• **What the task requires**
Could you copy each line of the entries that contains "user"?

• **Recorded information**
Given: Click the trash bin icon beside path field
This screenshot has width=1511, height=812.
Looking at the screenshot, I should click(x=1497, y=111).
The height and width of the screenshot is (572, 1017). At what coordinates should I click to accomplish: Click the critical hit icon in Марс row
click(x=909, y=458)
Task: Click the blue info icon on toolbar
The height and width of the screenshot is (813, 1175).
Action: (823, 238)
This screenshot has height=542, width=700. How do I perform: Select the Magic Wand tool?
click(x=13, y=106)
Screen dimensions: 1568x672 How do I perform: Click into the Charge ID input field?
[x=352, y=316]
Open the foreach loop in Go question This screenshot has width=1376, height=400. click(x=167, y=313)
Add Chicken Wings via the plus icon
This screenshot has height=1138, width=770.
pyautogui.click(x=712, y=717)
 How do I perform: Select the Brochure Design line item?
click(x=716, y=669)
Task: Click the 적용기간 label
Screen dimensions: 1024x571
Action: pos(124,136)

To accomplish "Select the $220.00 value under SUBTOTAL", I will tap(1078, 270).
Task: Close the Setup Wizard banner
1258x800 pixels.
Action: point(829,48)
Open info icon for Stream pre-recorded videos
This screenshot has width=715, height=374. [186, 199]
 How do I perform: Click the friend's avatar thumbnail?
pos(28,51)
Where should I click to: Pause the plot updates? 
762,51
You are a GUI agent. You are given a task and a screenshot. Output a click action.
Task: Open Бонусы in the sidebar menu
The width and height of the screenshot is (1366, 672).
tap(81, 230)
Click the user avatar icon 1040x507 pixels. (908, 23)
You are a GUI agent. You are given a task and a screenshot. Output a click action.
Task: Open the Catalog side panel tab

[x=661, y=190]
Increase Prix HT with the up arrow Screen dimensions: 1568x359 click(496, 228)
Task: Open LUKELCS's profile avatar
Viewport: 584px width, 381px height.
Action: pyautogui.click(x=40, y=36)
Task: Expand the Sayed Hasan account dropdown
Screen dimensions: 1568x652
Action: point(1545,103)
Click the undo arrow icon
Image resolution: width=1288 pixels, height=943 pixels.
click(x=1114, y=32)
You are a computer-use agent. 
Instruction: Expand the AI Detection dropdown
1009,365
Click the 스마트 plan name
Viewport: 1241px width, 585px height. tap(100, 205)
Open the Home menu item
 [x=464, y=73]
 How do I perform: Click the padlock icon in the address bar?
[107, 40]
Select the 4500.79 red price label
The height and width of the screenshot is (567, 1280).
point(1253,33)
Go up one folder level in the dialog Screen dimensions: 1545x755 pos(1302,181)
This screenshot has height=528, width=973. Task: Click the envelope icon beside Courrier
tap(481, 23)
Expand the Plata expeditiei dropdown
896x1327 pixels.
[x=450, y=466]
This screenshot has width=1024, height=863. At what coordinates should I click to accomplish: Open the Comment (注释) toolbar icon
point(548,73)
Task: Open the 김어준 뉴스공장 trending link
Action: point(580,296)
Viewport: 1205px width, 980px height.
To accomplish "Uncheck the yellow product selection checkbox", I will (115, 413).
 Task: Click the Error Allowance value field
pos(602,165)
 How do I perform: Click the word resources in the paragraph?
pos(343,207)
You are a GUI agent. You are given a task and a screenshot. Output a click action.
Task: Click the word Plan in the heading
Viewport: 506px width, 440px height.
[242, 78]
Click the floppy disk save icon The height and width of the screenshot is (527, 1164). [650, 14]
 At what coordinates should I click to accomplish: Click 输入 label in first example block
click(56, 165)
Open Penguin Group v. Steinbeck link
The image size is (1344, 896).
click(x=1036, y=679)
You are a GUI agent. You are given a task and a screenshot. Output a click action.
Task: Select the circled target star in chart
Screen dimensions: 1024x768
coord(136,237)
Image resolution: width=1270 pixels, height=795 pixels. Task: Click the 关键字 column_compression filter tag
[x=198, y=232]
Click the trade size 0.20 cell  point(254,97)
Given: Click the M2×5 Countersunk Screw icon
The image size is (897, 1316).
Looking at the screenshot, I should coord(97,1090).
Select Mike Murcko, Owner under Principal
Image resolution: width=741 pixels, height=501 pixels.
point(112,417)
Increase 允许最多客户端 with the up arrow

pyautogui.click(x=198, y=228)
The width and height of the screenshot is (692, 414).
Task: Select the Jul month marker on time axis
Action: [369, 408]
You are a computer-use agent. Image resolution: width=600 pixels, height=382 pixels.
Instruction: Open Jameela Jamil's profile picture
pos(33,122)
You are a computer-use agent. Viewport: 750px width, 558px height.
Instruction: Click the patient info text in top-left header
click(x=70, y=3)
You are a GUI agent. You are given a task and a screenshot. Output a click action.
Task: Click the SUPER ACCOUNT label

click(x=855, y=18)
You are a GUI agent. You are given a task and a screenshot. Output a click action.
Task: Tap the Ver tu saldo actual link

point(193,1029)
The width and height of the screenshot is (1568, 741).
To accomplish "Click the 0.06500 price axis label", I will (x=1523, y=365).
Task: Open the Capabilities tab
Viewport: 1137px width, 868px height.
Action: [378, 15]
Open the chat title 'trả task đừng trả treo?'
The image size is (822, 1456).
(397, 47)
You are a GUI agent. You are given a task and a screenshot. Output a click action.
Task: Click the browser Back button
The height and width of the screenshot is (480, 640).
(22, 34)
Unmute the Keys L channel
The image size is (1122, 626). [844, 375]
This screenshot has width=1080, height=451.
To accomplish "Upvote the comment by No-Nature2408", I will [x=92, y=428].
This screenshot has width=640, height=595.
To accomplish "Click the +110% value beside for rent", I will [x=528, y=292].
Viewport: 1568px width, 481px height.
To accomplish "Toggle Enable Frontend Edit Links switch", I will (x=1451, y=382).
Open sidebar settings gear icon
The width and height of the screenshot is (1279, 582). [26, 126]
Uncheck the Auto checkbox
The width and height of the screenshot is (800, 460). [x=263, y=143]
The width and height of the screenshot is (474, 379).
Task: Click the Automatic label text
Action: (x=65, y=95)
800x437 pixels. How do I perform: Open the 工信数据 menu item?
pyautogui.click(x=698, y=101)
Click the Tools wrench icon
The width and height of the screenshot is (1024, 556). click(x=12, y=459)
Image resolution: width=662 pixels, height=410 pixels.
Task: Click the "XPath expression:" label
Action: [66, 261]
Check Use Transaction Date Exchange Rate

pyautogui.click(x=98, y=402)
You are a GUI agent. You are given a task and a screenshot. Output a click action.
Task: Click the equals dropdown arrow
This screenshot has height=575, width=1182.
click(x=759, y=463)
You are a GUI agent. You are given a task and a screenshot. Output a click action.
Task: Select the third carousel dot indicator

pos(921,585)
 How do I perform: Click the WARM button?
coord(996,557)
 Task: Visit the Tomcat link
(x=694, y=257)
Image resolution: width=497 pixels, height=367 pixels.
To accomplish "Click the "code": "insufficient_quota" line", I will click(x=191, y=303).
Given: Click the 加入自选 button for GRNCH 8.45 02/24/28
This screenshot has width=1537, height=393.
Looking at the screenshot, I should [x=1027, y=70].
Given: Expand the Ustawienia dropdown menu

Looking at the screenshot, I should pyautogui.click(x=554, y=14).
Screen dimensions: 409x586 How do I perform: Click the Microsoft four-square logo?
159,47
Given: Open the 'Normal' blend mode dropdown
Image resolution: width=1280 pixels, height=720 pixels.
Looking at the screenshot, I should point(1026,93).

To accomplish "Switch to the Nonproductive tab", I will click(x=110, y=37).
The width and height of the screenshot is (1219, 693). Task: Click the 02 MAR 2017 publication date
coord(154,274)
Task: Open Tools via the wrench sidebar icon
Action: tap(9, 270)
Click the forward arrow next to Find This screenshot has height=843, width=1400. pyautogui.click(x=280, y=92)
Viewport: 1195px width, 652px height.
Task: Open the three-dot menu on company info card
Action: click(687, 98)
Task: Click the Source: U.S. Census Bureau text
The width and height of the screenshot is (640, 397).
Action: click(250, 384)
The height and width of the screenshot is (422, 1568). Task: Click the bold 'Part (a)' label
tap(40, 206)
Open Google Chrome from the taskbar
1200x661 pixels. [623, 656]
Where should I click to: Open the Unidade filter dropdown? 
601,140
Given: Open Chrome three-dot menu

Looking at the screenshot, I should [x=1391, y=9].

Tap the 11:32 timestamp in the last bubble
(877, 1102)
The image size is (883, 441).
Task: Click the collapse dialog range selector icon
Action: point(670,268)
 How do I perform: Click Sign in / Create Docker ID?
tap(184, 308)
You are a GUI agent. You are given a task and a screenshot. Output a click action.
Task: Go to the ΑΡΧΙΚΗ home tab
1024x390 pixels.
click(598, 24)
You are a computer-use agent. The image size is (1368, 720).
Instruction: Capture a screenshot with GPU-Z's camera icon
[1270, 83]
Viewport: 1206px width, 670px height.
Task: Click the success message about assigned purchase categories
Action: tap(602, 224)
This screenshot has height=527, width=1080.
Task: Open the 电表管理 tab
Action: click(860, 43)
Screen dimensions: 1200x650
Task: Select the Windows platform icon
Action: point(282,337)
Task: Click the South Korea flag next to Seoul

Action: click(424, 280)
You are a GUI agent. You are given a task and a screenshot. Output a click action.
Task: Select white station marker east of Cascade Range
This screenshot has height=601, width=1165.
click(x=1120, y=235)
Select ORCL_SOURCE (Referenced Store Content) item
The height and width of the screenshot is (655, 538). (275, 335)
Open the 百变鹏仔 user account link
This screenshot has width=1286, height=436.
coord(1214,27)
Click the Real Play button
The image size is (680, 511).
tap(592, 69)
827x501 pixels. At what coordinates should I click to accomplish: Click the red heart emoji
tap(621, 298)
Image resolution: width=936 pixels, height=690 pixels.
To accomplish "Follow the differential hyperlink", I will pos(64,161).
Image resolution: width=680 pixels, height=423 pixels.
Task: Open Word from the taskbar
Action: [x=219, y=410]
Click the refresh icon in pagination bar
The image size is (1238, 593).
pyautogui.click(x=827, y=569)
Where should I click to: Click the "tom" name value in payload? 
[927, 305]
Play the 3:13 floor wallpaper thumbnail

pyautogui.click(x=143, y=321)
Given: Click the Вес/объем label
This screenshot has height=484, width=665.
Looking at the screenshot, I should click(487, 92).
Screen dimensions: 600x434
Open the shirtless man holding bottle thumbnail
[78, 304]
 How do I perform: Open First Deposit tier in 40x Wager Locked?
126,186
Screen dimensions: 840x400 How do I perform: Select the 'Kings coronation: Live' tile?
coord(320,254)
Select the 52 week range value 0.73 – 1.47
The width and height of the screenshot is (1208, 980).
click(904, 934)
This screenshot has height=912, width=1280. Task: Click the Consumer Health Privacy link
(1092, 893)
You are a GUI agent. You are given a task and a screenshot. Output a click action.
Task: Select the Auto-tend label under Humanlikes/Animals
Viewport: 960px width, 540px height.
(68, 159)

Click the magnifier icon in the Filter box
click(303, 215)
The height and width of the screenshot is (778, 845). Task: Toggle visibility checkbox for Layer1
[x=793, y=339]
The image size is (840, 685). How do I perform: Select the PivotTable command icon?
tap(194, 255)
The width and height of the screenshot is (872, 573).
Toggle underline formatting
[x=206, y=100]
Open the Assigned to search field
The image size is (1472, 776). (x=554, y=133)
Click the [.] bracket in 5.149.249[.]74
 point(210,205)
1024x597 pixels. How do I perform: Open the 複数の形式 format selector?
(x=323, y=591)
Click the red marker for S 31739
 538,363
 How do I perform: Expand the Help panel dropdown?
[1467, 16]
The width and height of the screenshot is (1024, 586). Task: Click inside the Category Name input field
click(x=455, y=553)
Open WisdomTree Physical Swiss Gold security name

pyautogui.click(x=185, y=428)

• **Exercise output**
Click the user avatar icon 1040x507 pixels. (908, 23)
Open the 百变鹏仔 user account link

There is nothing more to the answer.